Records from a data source
========================
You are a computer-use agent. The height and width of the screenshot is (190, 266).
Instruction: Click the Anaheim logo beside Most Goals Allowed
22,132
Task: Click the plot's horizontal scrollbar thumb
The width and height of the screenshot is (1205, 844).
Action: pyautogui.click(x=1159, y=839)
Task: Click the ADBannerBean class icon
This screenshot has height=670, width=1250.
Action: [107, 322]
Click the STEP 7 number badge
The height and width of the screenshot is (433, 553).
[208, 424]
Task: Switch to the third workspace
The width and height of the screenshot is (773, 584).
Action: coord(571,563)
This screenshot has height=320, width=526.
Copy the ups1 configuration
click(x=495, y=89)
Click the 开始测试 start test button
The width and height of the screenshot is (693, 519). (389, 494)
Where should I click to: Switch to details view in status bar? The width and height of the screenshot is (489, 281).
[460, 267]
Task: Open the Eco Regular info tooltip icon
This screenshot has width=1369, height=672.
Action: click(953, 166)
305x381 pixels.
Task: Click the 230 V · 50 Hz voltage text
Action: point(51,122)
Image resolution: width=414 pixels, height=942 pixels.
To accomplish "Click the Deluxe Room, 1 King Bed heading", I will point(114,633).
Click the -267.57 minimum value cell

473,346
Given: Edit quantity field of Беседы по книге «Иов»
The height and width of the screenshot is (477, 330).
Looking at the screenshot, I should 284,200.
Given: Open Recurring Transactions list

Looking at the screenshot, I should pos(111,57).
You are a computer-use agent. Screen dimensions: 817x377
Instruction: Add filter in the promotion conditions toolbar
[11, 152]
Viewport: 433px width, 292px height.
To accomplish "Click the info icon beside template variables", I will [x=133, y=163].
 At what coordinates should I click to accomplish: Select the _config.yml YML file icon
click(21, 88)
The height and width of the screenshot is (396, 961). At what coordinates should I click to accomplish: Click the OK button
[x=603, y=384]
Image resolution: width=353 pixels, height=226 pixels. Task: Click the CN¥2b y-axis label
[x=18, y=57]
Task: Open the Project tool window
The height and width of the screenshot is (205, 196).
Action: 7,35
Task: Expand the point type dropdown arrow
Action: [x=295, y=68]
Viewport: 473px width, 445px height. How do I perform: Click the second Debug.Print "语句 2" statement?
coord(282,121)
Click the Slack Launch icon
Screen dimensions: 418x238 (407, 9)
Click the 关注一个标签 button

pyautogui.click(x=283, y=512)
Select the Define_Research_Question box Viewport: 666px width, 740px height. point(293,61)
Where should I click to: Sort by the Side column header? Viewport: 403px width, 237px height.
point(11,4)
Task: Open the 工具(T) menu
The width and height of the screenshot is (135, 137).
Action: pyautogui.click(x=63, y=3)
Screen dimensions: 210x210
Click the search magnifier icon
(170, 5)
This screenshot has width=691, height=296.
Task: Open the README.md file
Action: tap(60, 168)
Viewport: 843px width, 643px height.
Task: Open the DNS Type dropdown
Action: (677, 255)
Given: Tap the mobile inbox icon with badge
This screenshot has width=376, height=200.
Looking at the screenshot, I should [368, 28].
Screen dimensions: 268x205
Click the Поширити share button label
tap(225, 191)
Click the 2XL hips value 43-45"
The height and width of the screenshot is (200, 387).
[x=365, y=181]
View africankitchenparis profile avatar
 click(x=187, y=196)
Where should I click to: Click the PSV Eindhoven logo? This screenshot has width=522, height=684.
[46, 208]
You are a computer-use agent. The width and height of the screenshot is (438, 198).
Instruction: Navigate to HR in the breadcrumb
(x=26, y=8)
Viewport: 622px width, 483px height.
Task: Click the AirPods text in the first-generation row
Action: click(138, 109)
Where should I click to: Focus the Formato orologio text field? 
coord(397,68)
========================
» **Exercise prompt**:
Only the lines above from the one with "Instruction: Click the" up to and including the one with "Click the STEP 7 number badge" should be repeated, exactly as written.

» **Solution for this problem**:
Instruction: Click the Anaheim logo beside Most Goals Allowed
22,132
Task: Click the plot's horizontal scrollbar thumb
The width and height of the screenshot is (1205, 844).
Action: pyautogui.click(x=1159, y=839)
Task: Click the ADBannerBean class icon
This screenshot has height=670, width=1250.
Action: [107, 322]
Click the STEP 7 number badge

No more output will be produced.